Brazil to Offer Petrobras CEO Job to Former Minister Parente
(Bloomberg) - Brazil’s new government will formally invite well-seasoned business leader Pedro Parente to lead Petroleo Brasileiro SA, as the state-controlled oil producer struggles to reduce debt and navigate the fallout from the country’s biggest corruption scandal. Parente hasn’t said whether he will accept the offer.
Brazil’s Acting President Michel Temer will speak with Parente, the former president of agribusiness giant Bunge Ltd.’s Brazil unit and chief operating officer of multimedia company Grupo RBS, to try to convince him to lead the world’s biggest deep-water producer, said a spokeswoman for Temer’s chief of staff. Parente was also an energy minister under former president Fernando Henrique Cardoso, where he gained experience managing a national crisis when he oversaw energy rationing during a 2002 drought.
Parente as Petrobras’s chief executive would fit with Temer’s plans to form an investor-friendly economic team in an effort to restore growth in Latin America’s largest economy. The company is in the midst of an asset disposal program that has resulted in sales of about $2.1 billion since last year. Temer is expected to accelerate privatizations, including the possible sale of Petrobras’s fuel distribution business, to help close the budget deficit and win the confidence of investors, a government official with direct knowledge of the matter said this week.
The company may need government support as early as 2017 if it fails to raise a planned $14.1 billion from asset sales this year, Moody’s Investors Service said in a research report Thursday. Petrobras may also have difficulties refinancing an estimated $21 billion of debt coming due by the end of 2017 given its limited access to capital markets, Moody’s said.

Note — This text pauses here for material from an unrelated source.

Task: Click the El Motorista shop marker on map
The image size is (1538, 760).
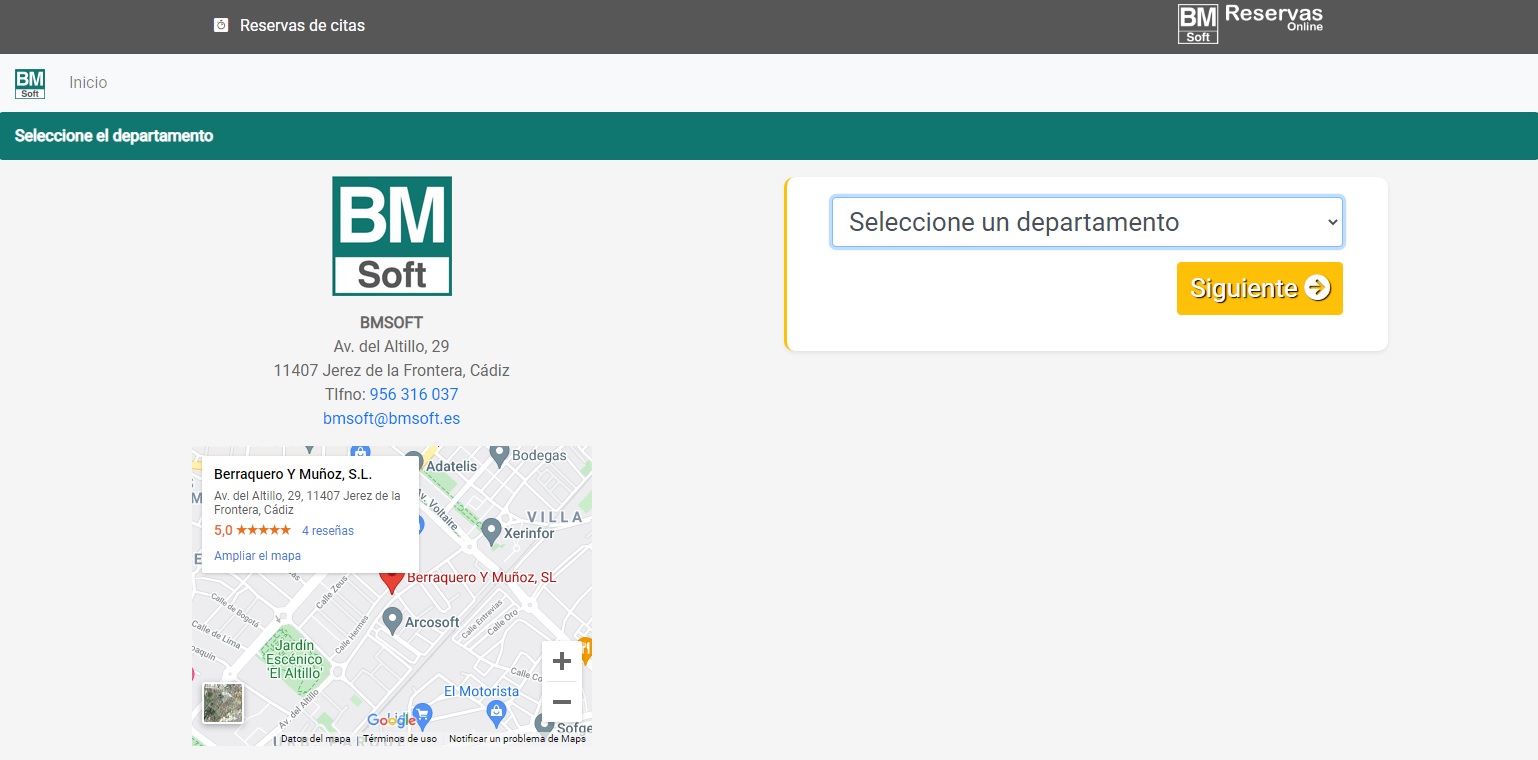Action: pyautogui.click(x=496, y=712)

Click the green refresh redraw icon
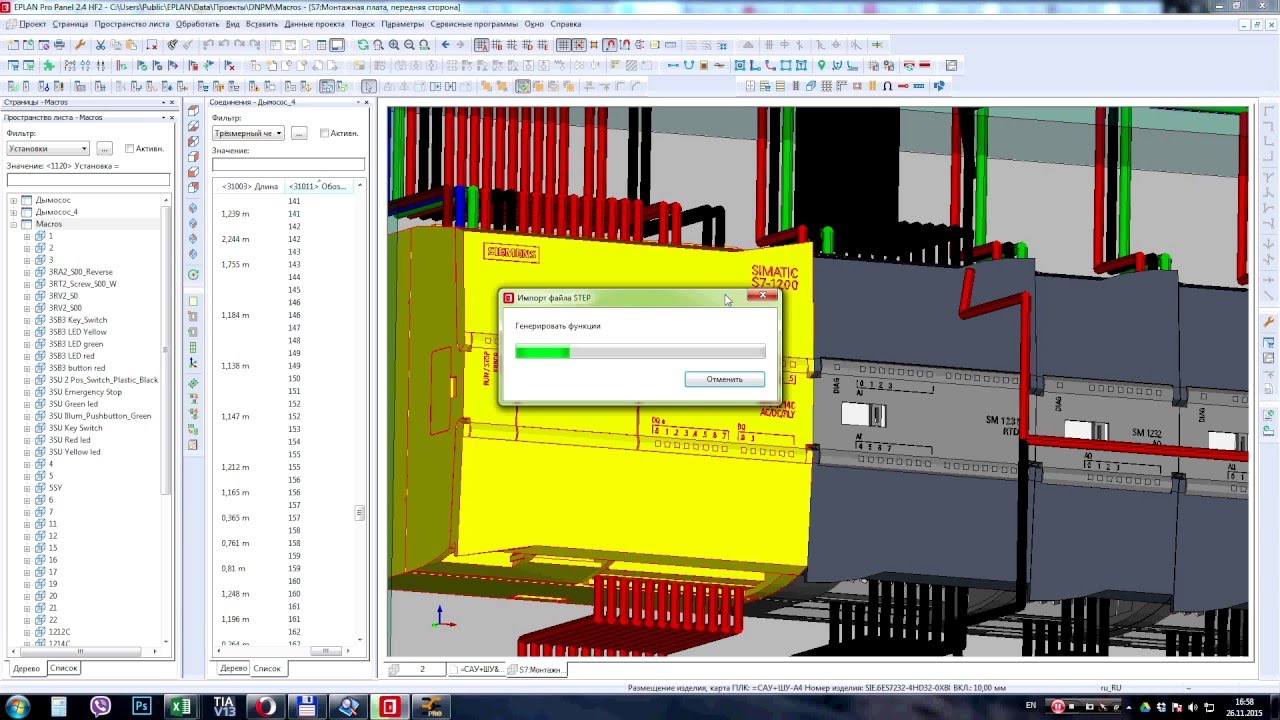[362, 45]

Rio de Janeiro-based Petrobras is also defending itself against a class action lawsuit in the U.S., a source of concern for investors who have already seen the company report billions of dollars in graft-related losses and impairments from unprofitable investments, including refinery projects that remain unfinished. The host of financial and legal challenges facing the company had discouraged some Brazil’s leading oil executives from seeking the job.